■ Instructions
A – Repeat the passage about Russ Francis word for word, from "After retiring, he" up to and including "of Cody, Wyoming.".
B – Write the next part of the passage about Russ Francis, picking up after its final sentence.

■ Selection
──────────

Francis appeared in a 20-man battle royal at WrestleMania 2 along with other NFL stars. In 1987, he returned to AWA for a few matches and then retired.

==Outside football==
Francis qualified for The Superstars final and the World Superstars in 1980 and 1981, finishing second in the 1980 final and third in the 1981 event. He won the football preliminary in 1981 and set a record of 23.91 seconds in the 50 yd swimming event. That record stood until 1986, when it was broken by Greg Louganis.

After retiring, he hosted The Russ Francis Show from 9 am to noon on 107.7 WTPL "The Pulse", out of Concord, New Hampshire, and later he hosted Forever West Outdoors from 4 to 6 pm on 1400 AM KODI, out of Cody, Wyoming.

In 2015, he was inducted into the Polynesian Football Hall of Fame as a contributor. Francis was also the president of Lake Placid Airways, a scenic and charter-flight airline.

──────────

■ Recorded information
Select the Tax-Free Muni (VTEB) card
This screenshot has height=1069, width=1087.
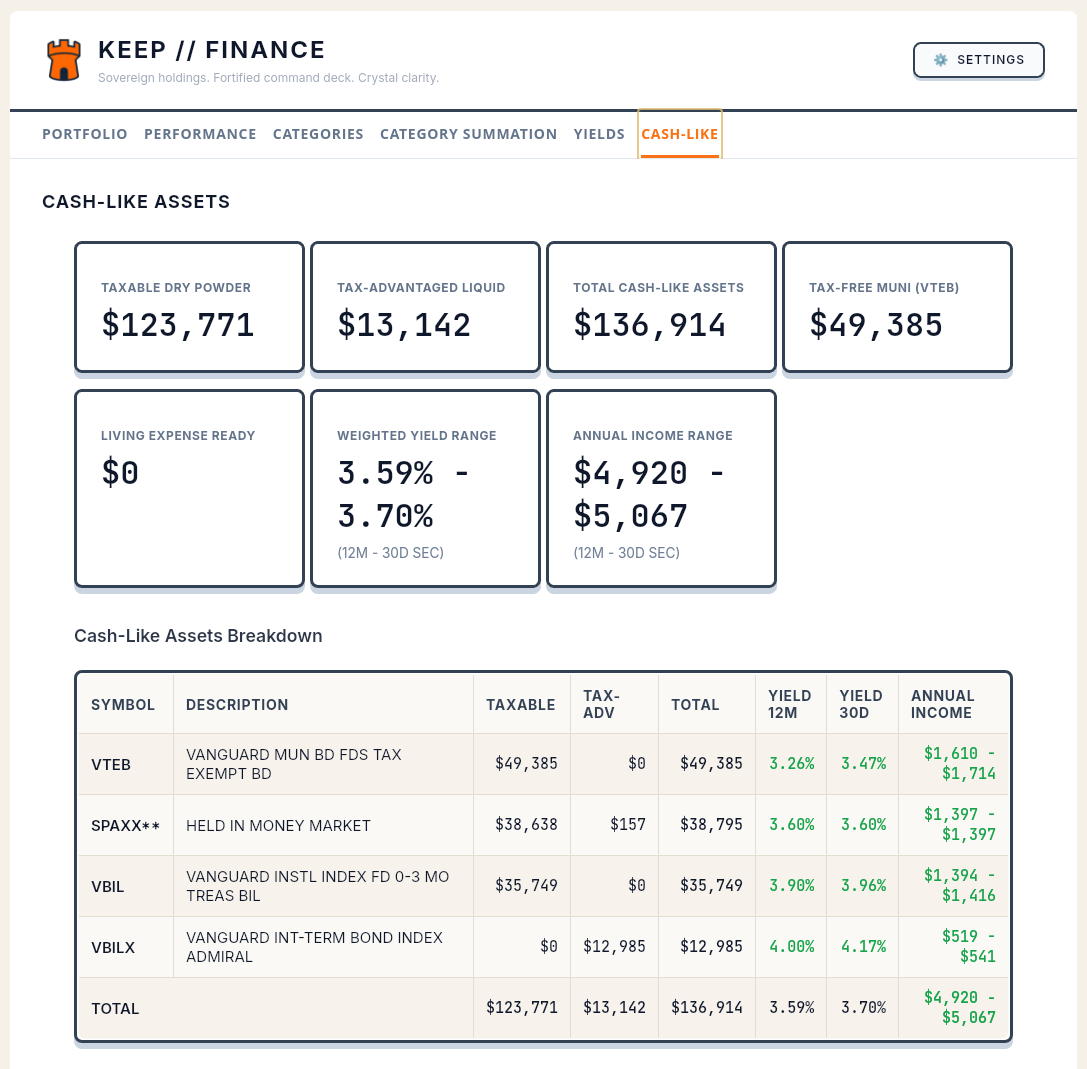[896, 306]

──────────

■ Final answers
A –
After retiring, he hosted The Russ Francis Show from 9 am to noon on 107.7 WTPL "The Pulse", out of Concord, New Hampshire, and later he hosted Forever West Outdoors from 4 to 6 pm on 1400 AM KODI, out of Cody, Wyoming.

B –
==Politics==
In 2000, Francis challenged long-time Democratic incumbent Patsy Mink for Hawaii's 2nd congressional district.

Running as a Republican, Francis was defeated, winning 35.97% of the vote to Mink's 61.59%.

== Death ==
On October 1, 2023, Francis and AOPA Air Safety Institute vice president Richard McSpadden were both killed in a plane crash in Lake Placid, New York, after the 1976 Cessna 177RG flown by Francis out of Lake Placid Airport experienced power failure and attempted to return to the airport, but struck a berm on the runway and crashed into a ravine. Francis was 70 years old.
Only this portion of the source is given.